Ce « fanal », ensemble de poèmes très écrits, est bien l’éloge de ce que le vin, son entourage peuvent donner de plus beau. Le livre offre au lecteur, bien vivant, de très longs poèmes, chaque fois ancrés humainement et géographiquement. Ainsi, les nombreux dédicataires des textes ont un lien privilégié avec le poète voyageur, amateur de crus, qui, avec lyrisme et ferveur, à l’aide de métaphores parfois solennelles à l’adresse des lieux et des gens, au fil des rencontres dont il tire parti, sème de belles descriptions à l’usage des amateurs des régions de France et d’ailleurs, de leurs vins, et ce, par une traversée des vignobles, des divers cépages (« Cahors/ des tanins longs et concentrés ») et de l’histoire. Un peu comme l’eussent fait autrefois Cendrars et Thiry ou Goffin, pour insérer le banal, l’anecdote, le moderne, l’usage nouveau dans le poème. Ici, « la poésie roule plein gaz sur l’autoroute ».
Oui, il faut vivre et se donner le goût d’apprécier « la langue » qui « se nourrit de ce qu’elle absorbe », de moderne, passé, anecdotique etc.
L’exotisme, ainsi, n’est pas absent : « Le téquila se boit dans une ville-monde / au manteau de bidonvilles/ dont les trottoirs se recouvrent de paupières »
Rien de paradoxal pourtant à voir, dans cette célébration de la vie et de la vigne, quelques « tombeaux » à l’adresse des poètes, d’anonymes.
Célébration mais avant tout du vin, que Dauphin décline selon des variations en « cette Côte-Rôtie de belle terre et de pluie » ou en « c’est le pays de Saint-Chinian/ des fruits noirs et des parfums de garrigue/ qui fusent sur les réglisses comme tram sur la mer ».
Mais avant tout, dire, la mer, le soleil sur Londres, l’amitié des gens, des lieux, de tous les proches (A. Breton).
« Un fanal », c’est de la poésie qui a de la chair, de l’étoffe, de la matière. Quelque chose de grenu : on sent le poète plus versé pour décrire le monde qu’à densifier ses élans. Ses poèmes, donc, prennent le temps, s’arrogent la féconde langue des métaphores et la pâte heureuse des beaux termes poétiques.
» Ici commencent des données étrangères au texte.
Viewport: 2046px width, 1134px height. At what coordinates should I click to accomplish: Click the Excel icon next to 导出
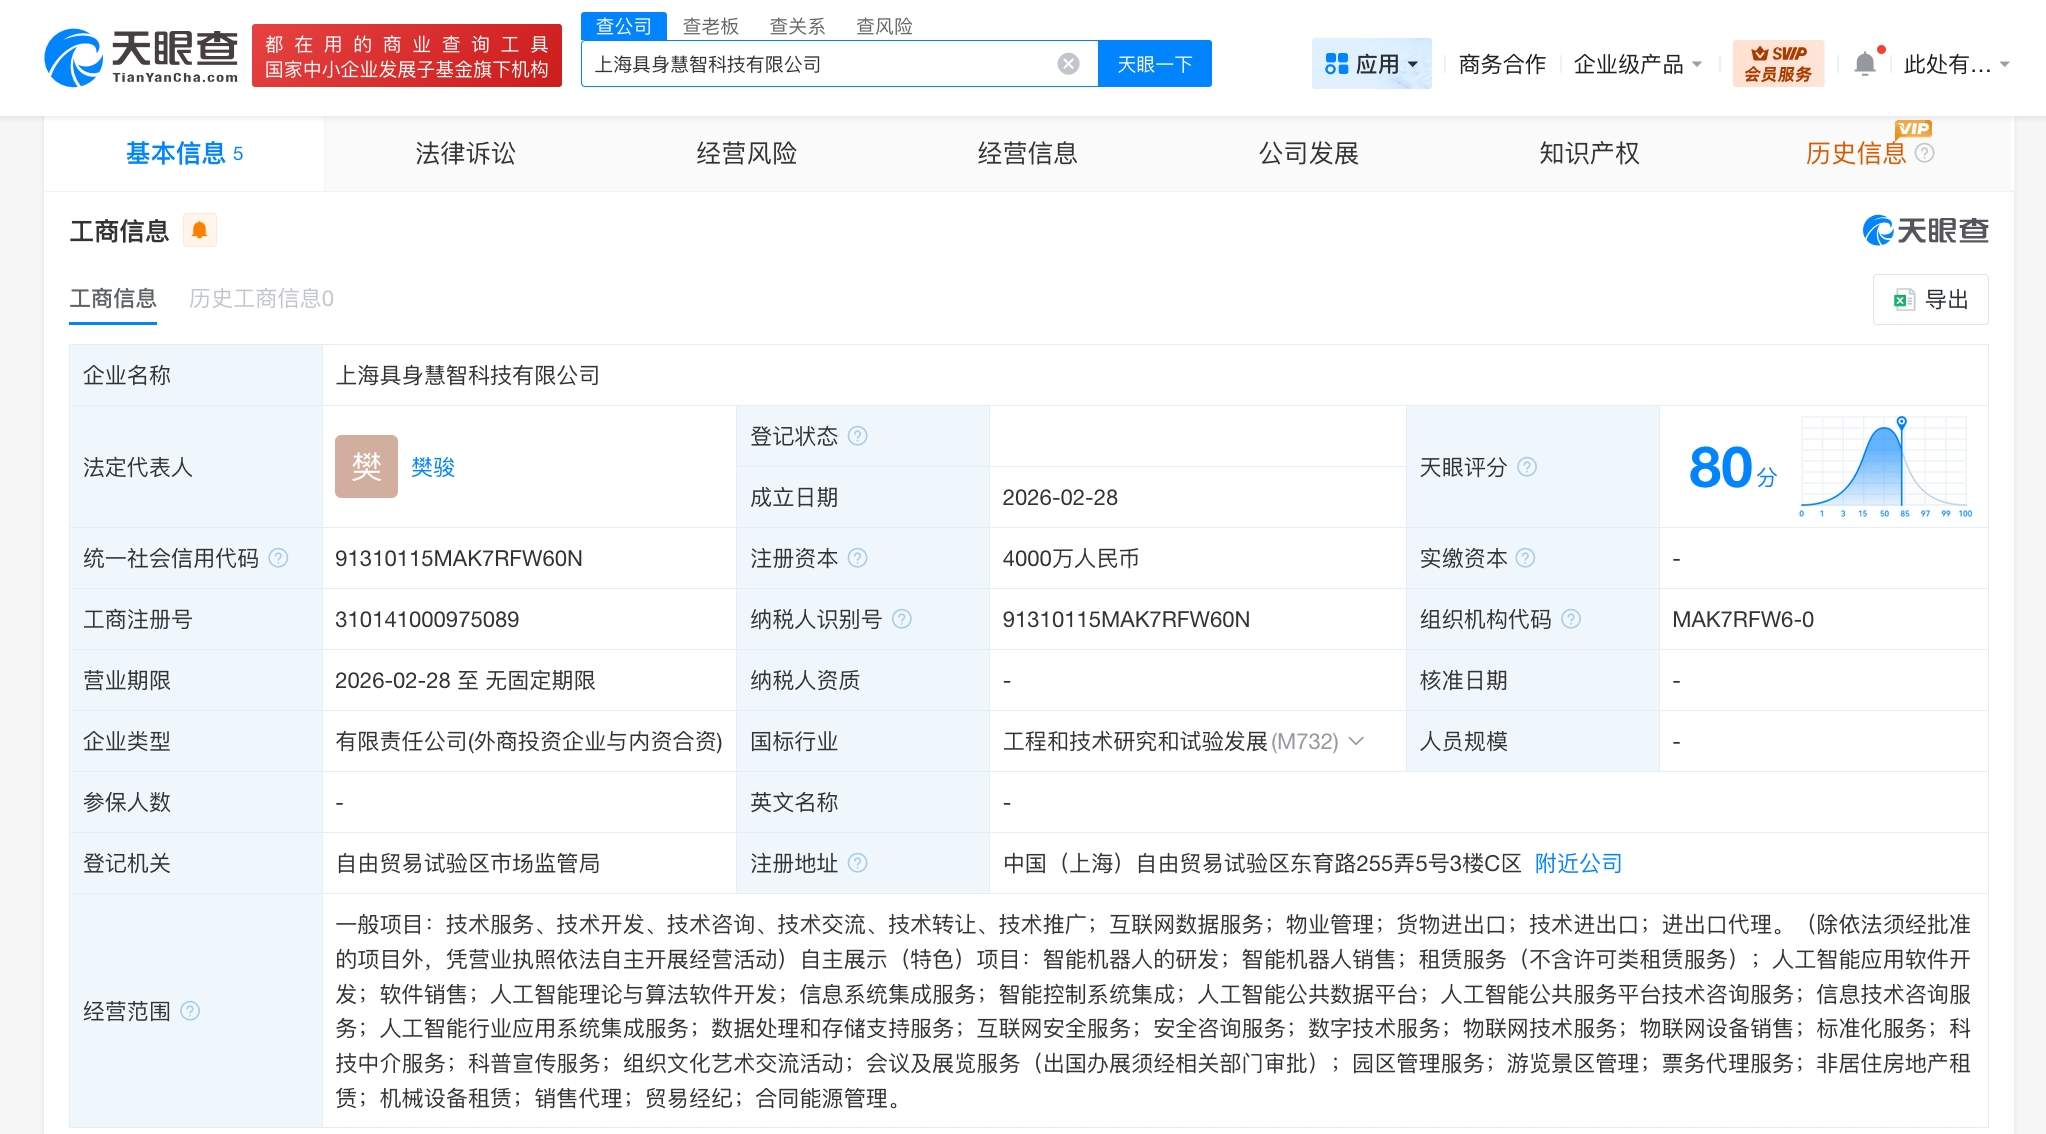click(x=1902, y=299)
Le lecteur sans cesse est sollicité : les invites, les apostrophes, les conseils sont nombreux (« Buvons ce vin aux tanins frais/ pas de trêve pour la soif »).
Comme dans plusieurs recueils antérieurs, Dauphin use des mots-métaphores avec trait d’union, tels que « épée-rasoir »…
Nourri de culture, de références littéraires et autres (terroir, tradition), le livre sait aller du côté du « pays de Joë Bousquet », l’ermite contraint de Carcassonne, dont le « vin » cathare « a la robe intense.
Tout le livre propose de belles trouvailles de rythme (ce que facilitent les anaphores et la longueur de nombre de poèmes) et des blasons :
Dans « Vau de vire des falaises », par exemple :
« Paupières d’ardoise et d’écume
Dieppe fait rouler ses falaises
Dans le fond de tes poches trouées »
Un très long texte, trois pages, au titre « Poète assis au bord du Danube », déroule thèmes de soi et hommage aux autres poètes, tel cet Attila Josef, dont la « nuque » fut traversée de balles.
Aussi, le livre est-il fécond pour faire sentir la fraternité et le vin s’offrir en partage.
« Ce vin dont le ciel est l’enclume » m’a fait tout de suite penser (effet intertextuel ou de connivence) à Bousquet et son « le fruit dont l’ombre est la saveur ».
Les bonheurs d’écrire abondent : « Lausanne s’enivre de chasselas/ et de solitude ».
Je suis sûr que Pirotte eût aimé ce catalogue de vers(verres) / à boire.
Bon vin, Dauphin, dirai-je tout simplement.